Y luego, ante esta jugarreta liberal, el gesto de rebeldía de la gente, su voluntad de inventar un final diferente, ¿no es acaso la muestra del cansancio, del quiebre de la resistencia pasiva y acrítica de la gente, frente a las políticas conservadoras, a la democracia de perpetuo progreso, de meseta, democracia chata e intrascendente, puro flujo incontenible de inmanencia zombífica-capitalista? ¿No patentiza este interés en crear un final distinto una voluntad de creación, un deseo por el acontecimiento, aunque sea como regalo ficticio, como virtualidad? Pero el orden hegemónico nos priva de ese placer, o digamos mejor que pospone siempre nuestro goce dictatorial plebeyo. Lo que queda entonces no es esperar el final de la saga literaria, ni siquiera recrear el final de la serie por medio de una colecta transnacional (usemos el dinero en mejores cosas). Creo que en la resaca de nuestra derrota ficcional (porque ha sido una derrota) corresponde entender el alcance de la política de dominación, lo que implicará asumir su opuesto: solo la política emancipadora permitiría que se realice el acontecimiento revolucionario que nos fue arrebatado en Juego de Tronos.
Notas:
[1] Con respecto a este punto: la admiración de Gramsci por Maquiavelo en tanto precursor del absolutismo, su condición física e intelectual, su postura revolucionaria, sus penurias y sufrimientos en prisión y por cuestiones de salud, todo lo emparentaba en demasía con el personaje de Tyrion.

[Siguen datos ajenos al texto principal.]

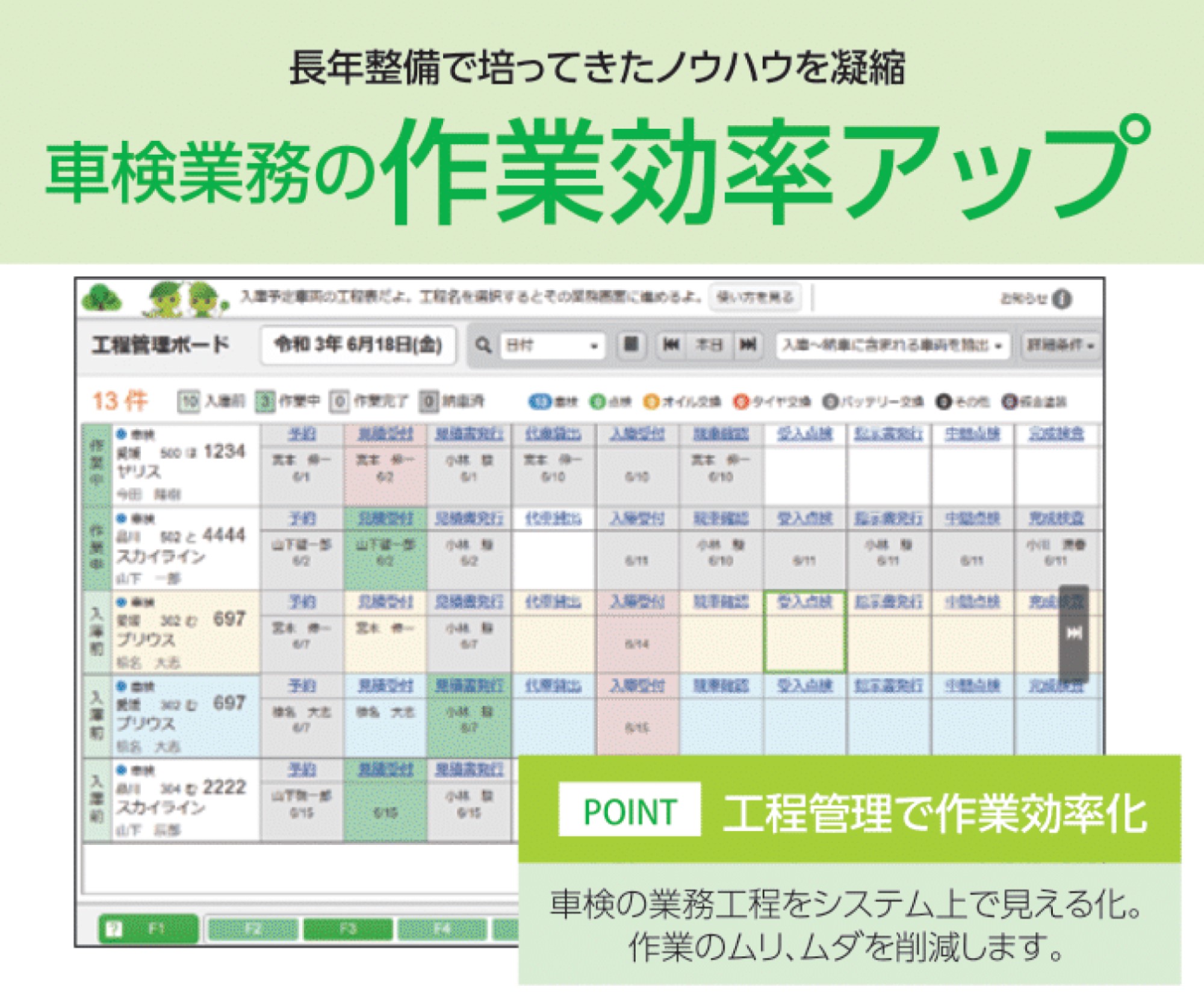
Task: Toggle the 作業中 status filter
Action: pos(265,401)
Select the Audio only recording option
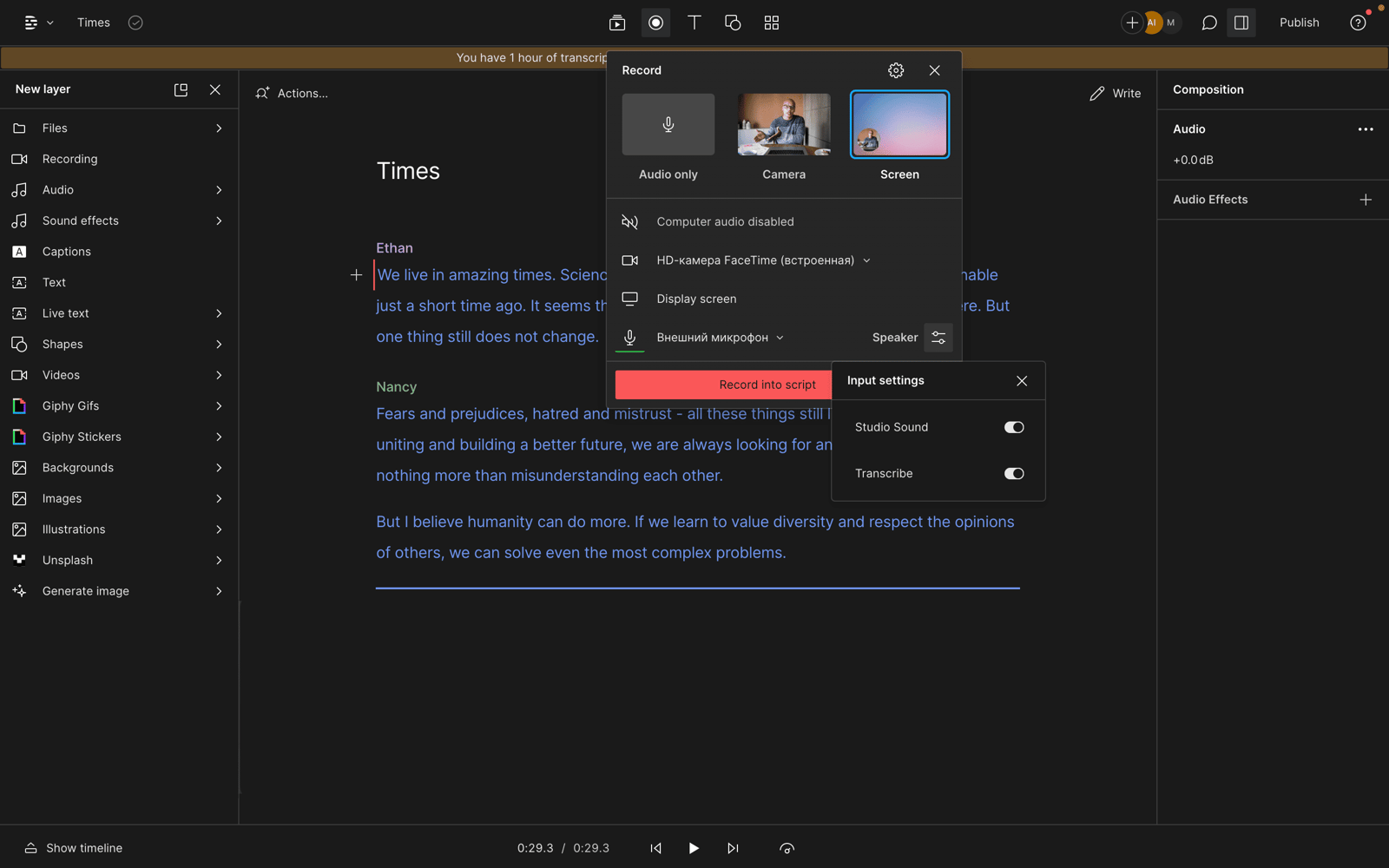The height and width of the screenshot is (868, 1389). coord(668,124)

Entonces, al renegado Lannister le correspondían, en rigor, dos futuros: la sublime grandeza (su condición de Rey, príncipe maquiavélico o primer ministro absolutista), o la muerte más triste y desoladora en las prisiones «fascistas» de su hermana reaccionaria.
[2] Y, a este respecto, ¿no es el asesinato de Daenerys a manos de Jon el suicidio del líder bastardo como sujeto político?
[3] Y, pensando otra vez en el Che, ¿no es su fórmula del odio antimperialista de los pueblos una que se emparenta de forma freudiana en una unidad de contrarios con la de la revolución como acto de amor, en tanto el amor para Freud es siempre amor–odio?
[4] De forma equívoca, a mi juicio, varios autores han identificado la invasión de los caminantes blancos como el temor a los inmigrantes, cuando me parece bastante claro que los zombis tipifican un tipo de temor diferente y que el caso específico de la invasión de migrantes es demasiado explícita en el caso del ejército de Dothrakis e Inmaculados.
[5] Se debe considerar que McKenna escribió este previsor ensayo al final de la sexta temporada, en diciembre de 2016.